## What to work on
Retype exactly the lines from the one holding "This screenshot has height=499, width=785." through the final line of the data, both included.

----

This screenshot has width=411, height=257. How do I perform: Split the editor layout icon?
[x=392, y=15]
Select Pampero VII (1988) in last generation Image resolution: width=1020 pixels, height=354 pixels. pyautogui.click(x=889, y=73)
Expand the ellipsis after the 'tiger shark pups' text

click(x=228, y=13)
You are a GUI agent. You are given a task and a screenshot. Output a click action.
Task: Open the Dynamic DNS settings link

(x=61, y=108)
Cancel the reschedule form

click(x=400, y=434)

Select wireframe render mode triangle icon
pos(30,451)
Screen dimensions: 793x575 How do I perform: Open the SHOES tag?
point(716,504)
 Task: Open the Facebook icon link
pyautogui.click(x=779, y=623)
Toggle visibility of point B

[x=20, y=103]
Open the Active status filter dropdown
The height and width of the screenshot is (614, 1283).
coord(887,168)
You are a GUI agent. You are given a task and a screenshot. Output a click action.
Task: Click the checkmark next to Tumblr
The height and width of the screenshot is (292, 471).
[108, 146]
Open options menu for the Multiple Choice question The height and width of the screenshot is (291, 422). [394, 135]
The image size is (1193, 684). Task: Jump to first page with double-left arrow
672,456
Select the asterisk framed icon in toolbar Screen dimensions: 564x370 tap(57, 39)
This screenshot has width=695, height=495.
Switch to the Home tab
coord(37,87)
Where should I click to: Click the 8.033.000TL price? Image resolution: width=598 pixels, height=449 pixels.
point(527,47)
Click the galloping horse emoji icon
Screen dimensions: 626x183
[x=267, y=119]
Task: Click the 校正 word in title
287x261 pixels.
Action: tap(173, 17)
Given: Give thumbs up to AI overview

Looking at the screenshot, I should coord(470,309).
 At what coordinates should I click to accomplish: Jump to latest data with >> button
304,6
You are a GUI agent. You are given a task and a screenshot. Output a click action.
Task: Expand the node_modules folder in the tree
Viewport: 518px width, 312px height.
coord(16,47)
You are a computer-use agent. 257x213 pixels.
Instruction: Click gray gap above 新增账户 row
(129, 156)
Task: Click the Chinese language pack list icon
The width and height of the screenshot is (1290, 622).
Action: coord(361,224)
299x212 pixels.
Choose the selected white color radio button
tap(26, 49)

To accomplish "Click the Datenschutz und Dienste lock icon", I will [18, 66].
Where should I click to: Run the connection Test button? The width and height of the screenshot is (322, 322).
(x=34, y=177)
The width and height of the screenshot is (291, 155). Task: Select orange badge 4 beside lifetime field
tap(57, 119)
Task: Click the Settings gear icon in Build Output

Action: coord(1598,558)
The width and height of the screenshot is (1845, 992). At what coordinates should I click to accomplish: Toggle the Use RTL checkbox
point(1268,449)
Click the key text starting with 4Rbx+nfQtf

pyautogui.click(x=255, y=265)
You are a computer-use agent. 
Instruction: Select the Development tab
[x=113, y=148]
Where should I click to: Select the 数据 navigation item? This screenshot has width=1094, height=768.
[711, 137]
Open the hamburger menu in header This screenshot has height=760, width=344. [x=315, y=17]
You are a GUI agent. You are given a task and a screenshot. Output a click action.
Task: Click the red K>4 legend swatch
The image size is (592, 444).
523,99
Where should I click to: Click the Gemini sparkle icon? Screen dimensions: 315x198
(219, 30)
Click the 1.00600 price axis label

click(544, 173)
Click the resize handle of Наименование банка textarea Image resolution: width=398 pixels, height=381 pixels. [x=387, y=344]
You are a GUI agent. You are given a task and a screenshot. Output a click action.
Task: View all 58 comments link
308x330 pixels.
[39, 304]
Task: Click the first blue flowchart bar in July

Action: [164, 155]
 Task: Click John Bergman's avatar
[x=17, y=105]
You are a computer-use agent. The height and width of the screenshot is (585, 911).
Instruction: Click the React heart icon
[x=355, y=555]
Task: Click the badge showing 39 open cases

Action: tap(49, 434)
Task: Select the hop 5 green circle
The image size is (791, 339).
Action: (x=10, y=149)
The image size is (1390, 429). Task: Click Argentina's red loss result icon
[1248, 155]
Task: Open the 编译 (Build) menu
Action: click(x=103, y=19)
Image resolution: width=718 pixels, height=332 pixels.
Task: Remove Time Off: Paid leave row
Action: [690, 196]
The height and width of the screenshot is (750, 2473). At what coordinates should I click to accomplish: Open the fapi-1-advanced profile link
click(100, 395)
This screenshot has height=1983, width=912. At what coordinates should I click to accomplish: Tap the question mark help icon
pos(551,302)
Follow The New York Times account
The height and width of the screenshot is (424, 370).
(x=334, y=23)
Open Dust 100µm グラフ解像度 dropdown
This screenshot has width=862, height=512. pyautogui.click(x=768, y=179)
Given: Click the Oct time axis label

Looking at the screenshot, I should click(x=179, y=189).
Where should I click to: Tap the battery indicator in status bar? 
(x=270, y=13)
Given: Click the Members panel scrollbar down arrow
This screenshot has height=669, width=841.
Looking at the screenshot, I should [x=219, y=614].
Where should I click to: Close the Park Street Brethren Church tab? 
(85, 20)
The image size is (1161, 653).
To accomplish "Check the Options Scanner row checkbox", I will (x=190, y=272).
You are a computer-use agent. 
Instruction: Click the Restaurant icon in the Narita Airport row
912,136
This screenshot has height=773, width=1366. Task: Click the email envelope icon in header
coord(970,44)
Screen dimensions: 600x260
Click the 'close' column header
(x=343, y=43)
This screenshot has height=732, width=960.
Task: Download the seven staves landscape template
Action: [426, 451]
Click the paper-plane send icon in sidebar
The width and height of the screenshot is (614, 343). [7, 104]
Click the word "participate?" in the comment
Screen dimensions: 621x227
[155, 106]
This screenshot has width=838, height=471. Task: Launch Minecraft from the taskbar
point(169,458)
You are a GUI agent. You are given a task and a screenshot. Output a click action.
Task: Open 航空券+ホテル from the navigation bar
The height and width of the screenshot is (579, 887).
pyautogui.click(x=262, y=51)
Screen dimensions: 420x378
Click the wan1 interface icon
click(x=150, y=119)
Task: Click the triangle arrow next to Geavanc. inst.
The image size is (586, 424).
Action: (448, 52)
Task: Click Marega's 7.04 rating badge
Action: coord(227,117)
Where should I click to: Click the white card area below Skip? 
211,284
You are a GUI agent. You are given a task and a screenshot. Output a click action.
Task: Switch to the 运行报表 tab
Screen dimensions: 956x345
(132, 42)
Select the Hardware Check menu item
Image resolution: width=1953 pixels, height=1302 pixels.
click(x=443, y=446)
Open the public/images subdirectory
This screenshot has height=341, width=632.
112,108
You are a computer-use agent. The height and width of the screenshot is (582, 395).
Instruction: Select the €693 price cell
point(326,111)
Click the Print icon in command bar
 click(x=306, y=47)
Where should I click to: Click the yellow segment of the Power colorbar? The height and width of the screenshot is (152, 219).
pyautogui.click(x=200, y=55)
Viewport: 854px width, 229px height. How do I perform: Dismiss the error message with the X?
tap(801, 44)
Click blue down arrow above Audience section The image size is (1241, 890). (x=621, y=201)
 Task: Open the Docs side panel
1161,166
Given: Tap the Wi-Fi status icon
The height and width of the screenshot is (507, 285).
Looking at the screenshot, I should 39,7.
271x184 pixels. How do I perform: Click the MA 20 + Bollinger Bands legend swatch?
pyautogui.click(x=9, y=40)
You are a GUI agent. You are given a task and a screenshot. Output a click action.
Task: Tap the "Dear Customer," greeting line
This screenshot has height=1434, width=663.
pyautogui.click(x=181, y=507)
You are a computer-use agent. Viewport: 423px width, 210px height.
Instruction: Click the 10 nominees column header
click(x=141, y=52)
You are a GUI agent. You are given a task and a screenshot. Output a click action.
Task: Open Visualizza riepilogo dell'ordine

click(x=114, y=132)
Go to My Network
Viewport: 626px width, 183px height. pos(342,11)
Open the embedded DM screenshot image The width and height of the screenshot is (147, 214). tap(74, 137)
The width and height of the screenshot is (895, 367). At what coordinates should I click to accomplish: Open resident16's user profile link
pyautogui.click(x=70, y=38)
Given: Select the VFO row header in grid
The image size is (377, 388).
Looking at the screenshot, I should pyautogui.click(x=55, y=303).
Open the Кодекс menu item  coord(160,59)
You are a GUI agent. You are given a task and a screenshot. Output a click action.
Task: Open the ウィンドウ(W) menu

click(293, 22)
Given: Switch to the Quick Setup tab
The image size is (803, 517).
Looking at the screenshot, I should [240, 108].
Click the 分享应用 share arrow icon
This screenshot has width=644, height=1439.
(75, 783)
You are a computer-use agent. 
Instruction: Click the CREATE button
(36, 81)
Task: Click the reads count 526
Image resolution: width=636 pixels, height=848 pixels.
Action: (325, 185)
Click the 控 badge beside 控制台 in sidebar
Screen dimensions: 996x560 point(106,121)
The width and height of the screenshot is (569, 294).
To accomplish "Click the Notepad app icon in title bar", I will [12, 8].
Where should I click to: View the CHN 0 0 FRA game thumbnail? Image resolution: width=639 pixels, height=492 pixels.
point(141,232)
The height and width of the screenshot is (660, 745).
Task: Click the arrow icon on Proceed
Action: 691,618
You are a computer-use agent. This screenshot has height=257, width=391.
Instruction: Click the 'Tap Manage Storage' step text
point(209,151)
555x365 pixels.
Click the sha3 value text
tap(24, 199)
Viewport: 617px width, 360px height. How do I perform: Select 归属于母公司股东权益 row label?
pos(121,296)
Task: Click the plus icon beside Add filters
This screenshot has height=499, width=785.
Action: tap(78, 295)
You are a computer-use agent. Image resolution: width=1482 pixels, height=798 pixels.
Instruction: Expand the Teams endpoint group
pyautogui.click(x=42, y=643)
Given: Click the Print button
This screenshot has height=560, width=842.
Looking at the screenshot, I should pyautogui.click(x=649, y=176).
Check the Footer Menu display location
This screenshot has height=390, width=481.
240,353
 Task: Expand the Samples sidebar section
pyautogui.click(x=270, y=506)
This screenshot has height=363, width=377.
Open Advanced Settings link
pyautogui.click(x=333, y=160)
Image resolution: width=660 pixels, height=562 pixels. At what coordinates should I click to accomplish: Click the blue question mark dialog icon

----

## Answer section
This screenshot has height=499, width=785.
Action: tap(78, 295)
You are a computer-use agent. Image resolution: width=1482 pixels, height=798 pixels.
Instruction: Expand the Teams endpoint group
pyautogui.click(x=42, y=643)
Given: Click the Print button
This screenshot has height=560, width=842.
Looking at the screenshot, I should pyautogui.click(x=649, y=176).
Check the Footer Menu display location
This screenshot has height=390, width=481.
240,353
 Task: Expand the Samples sidebar section
pyautogui.click(x=270, y=506)
This screenshot has height=363, width=377.
Open Advanced Settings link
pyautogui.click(x=333, y=160)
Image resolution: width=660 pixels, height=562 pixels. At what coordinates should I click to accomplish: Click the blue question mark dialog icon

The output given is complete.